I’m here to tell you: There’s an easier way to have it all. Ready? Wait for it, as they say.
You just redefine all.
It’s a strategy that my husband, who works in finance, might call “managing expectations downward.” It means figuring out which things matter to you and tossing out the rest. I’m married, with two kids, a full-time job, a great family, and lots of terrific friends. Anything that is not one of those things gets 86’d. To pull this off requires commitment, a deep laziness, and an ability to be proud of all that I am shirking. So here it is, my public confession about the things I’m not doing in my quest to “have it all.” Might give you some ideas.
My car does not get washed. Ever. Los Angeles is a car culture, and Angelenos value a sweet ride. My car is nice and was originally a sexy cherry red, but years of city schmutz have rendered it sort of a smoky maroon. It needs to be washed, waxed, buffed, and probably a couple more things I don’t know the name for. The only time my car gets cleaned is when I park somewhere that has a car wash and the guy asks, “Would you like a wash?” in a way that lets me know he might call the police and have it impounded.

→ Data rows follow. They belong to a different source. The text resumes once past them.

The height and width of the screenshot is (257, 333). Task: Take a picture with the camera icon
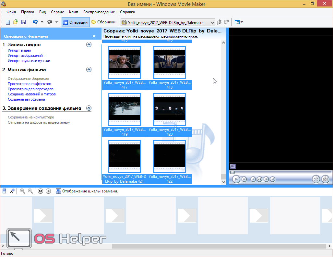pos(325,179)
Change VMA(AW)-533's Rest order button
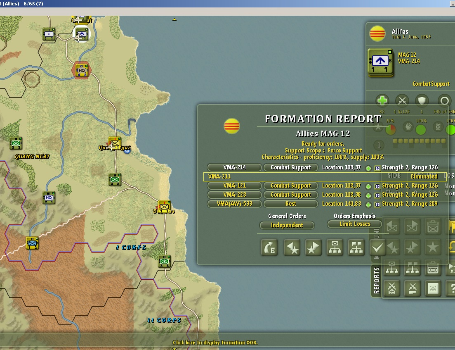 [291, 204]
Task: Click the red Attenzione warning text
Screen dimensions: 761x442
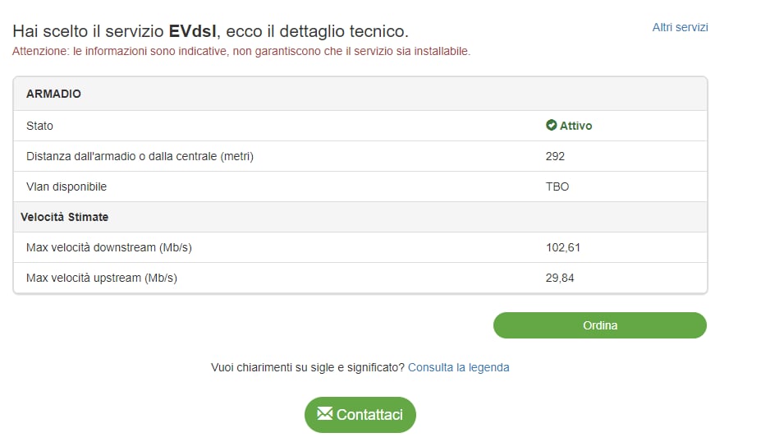Action: pyautogui.click(x=241, y=51)
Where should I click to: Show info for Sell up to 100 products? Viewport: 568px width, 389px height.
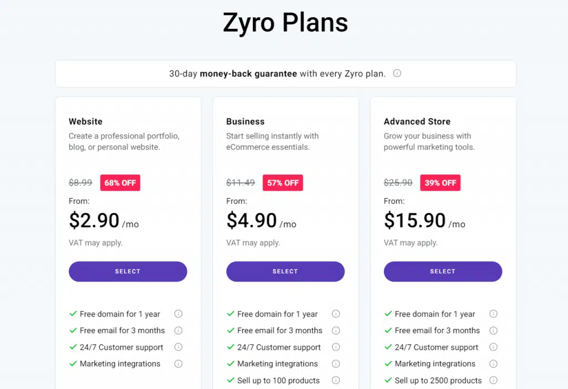click(x=336, y=380)
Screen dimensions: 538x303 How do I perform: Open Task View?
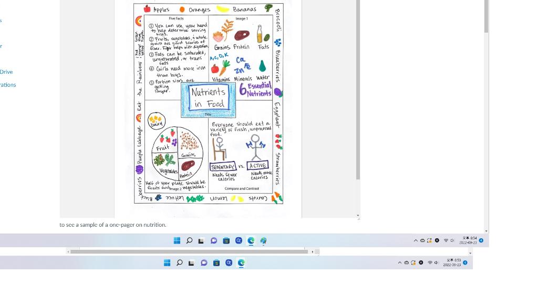(x=201, y=240)
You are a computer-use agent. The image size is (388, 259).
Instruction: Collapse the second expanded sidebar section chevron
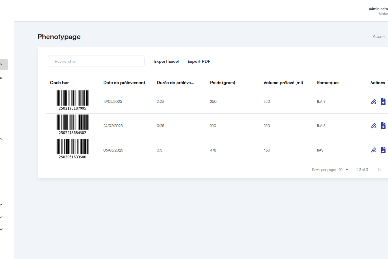click(x=1, y=139)
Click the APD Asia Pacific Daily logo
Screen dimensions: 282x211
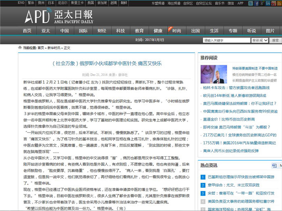point(57,17)
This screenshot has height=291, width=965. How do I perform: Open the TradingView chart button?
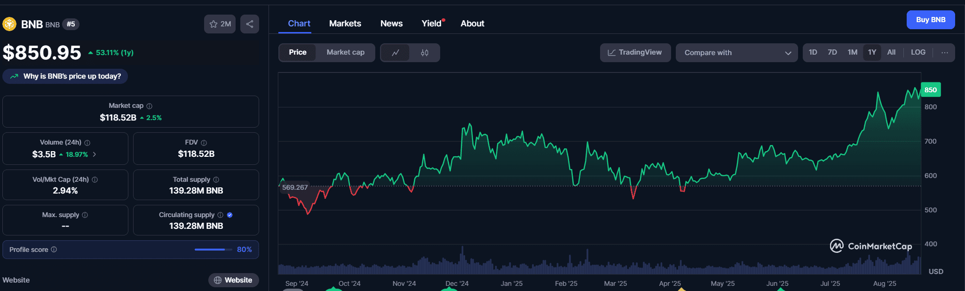click(x=635, y=53)
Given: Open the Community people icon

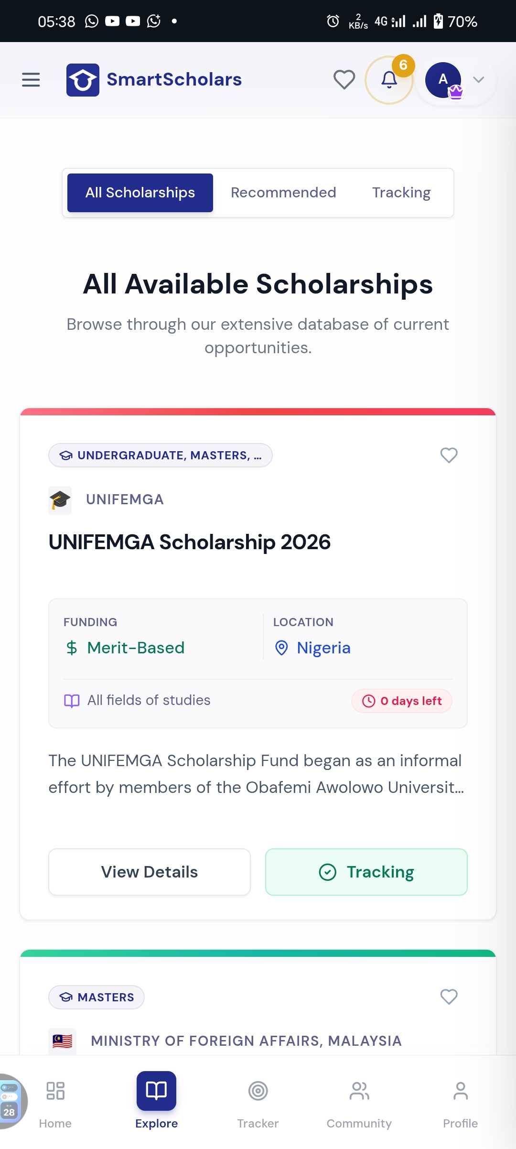Looking at the screenshot, I should coord(359,1091).
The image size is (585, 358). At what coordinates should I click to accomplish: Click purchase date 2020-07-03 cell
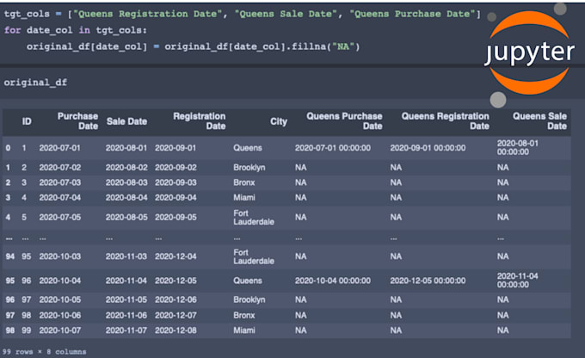pyautogui.click(x=60, y=182)
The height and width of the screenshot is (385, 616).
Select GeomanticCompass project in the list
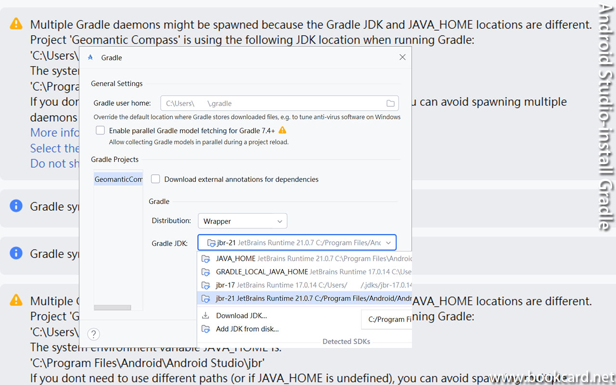pos(118,179)
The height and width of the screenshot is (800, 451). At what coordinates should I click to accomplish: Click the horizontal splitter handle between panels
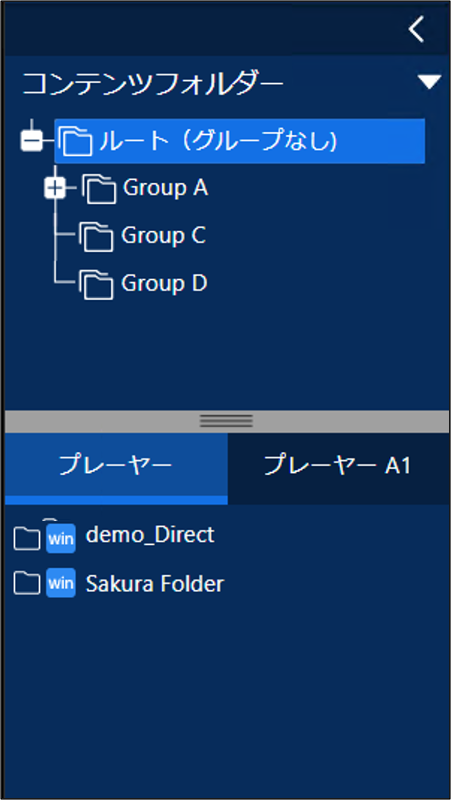[226, 421]
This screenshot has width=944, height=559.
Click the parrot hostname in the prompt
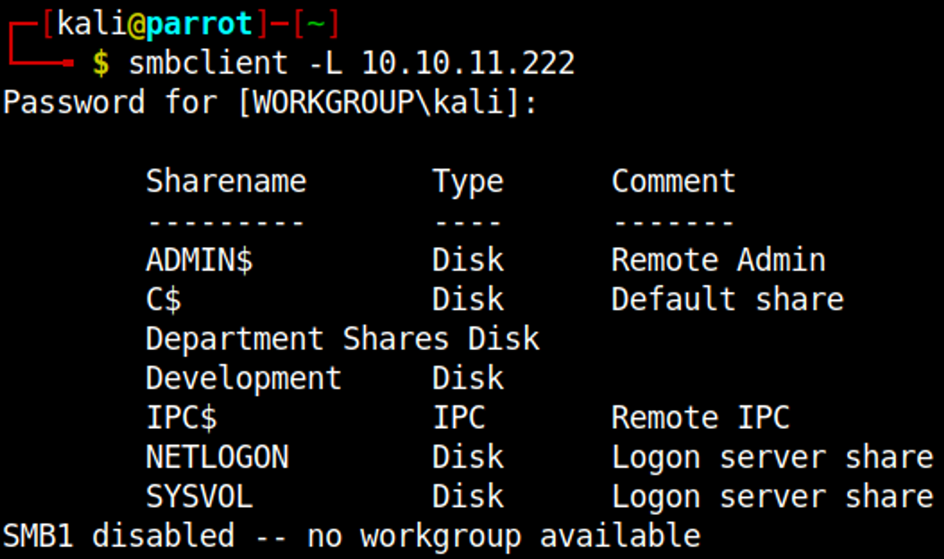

Then I keep my personal grooming simple. In L.A. there is no end of things women are supposed to be exfoliating, surgically enhancing, and microdermabrading. In fact, a whole business seems to be geared toward creating new stigmas. I submit to you vaginal rejuvenation, brochures for which you can find, alarmingly, in the offices of many OB-GYNs. We’re now supposed to renovate something we frankly couldn’t pick out of a lineup. At my annual mole check I like to ask my dermatologist which things I should be freezing, filling, and zapping with a laser beam. Then I say no. Then I laugh an evil villain laugh and think of all the time/effort/money I’ve saved.
Next we come to food and the locavore/food truck/pop-up restaurant phenomenon. I love reading about the latest trends in food the same way I like reading about people who get to make out with Justin Timberlake. It sounds amazing, but it’s not gonna be me. In our house, if it hasn’t been pushed around a giant air-conditioned store in a cart first, it’s not in our fridge. If some trendy dish is really that good, I figure eventually Amy’s Kitchen will freeze it and we will eat it then.
And while we’re talking about the kids, at our house we don’t argue about clothes or haircuts. My kids are not chic. They don’t know from chic. The time I don’t spend explaining why a stretched-out Star Wars T-shirt with holes along the seam is not appropriate formal wear is time we can spend on the important stuff, like playing Word Thief or debating who should start for the Lakers this year.
Lastly, Angry Birds/Zombie Farm. Seriously. It’s not happening.
Most of all I try to cut “feeling guilty” from the list. That is the true working mom time killer: wondering what you could have done, should have done, didn’t do, missed, almost missed, said, or shouldn’t have said. Men don’t do this. Ever. You will never hear a man wonder how Gwyneth finds time to buy free-range, spa-raised yoga chickens. So don’t you do it, either. Put on your best Nancy Reagan (you can see I also don’t waste too much time on updating my cultural references), and just say no.